Car and truck tire wear particles in complex environmental samples – A quantitative comparison with “traditional” microplastic polymer mass loads
Researchers extended an existing Py-GC/MS method to include tire wear particles (TWP) alongside conventional microplastics in North Sea samples, finding that TWP represent a dominant mass fraction of environmental MPs often excluded from polymer-based surveys.
Developing a method to identify tyre particles by detecting benzothiazole via GC-MS
Researchers developed a GC-MS method using benzothiazole as a chemical marker to identify tyre-derived particles from fine (62-125 micrometers) and coarse (250-500 micrometers) tyre particle samples, combining ultrasound-assisted extraction with full scan and SIM mode analysis. The study advances standardized chemical detection of tyre particles as a dominant but poorly characterized microplastic source.
Tire Abrasion as a Major Source of Microplastics in the Environment
This study analyzed tire wear particles as a major source of microplastics in the environment, estimating that tire abrasion contributes a substantial fraction of total microplastic emissions globally and highlighting road runoff as a key delivery pathway to waterways.
Tire Wear Monitoring Approach for Hotspot Identification in Road Deposited Sediments from a Metropolitan City in Germany
Researchers developed a systematic road-sampling approach to identify urban hotspots for tire-and-road wear particles (TRWP) — a major category of microplastic pollution — by sweeping road-deposited sediments at six inner-city monitoring sites. Curves and traffic-light zones accumulated 8x and 3x more styrene-butadiene rubber (a TRWP marker) than straight road sections, respectively.
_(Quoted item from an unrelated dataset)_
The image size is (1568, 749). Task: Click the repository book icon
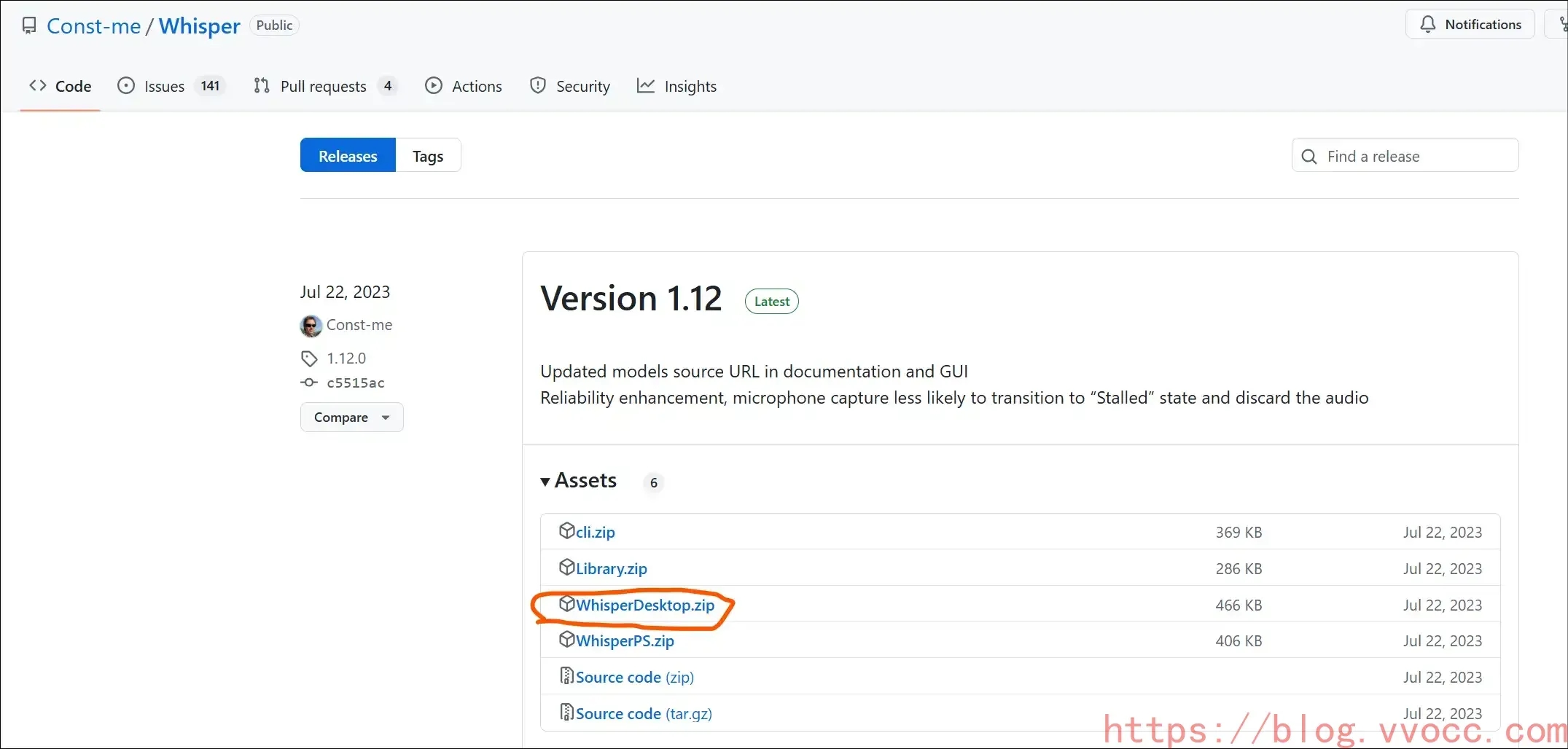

Since tire wear is one of the largest sources of microplastics entering waterways via road runoff, this hotspot mapping method can inform targeted mitigation measures.
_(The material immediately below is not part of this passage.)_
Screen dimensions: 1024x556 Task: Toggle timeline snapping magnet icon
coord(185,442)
An estimation of tire and road wear particles emissions in surface water based on a conceptual framework
Researchers developed a conceptual framework to estimate emissions of tire and road wear particles (TRWPs) into surface water, identifying them as a dominant source of microplastic contamination in freshwater environments globally.
UV and thermal degradation of tire derivatives: A comparative study of unused tires, recycled tire chips, and tire and road wear particles
Researchers compared UV and thermal aging behavior of unused tires, recycled tire chips, and tire and road wear particles, finding that material history and particle size influenced degradation rate and benzothiazole leaching—a marker of toxicological concern from tire-derived microplastics.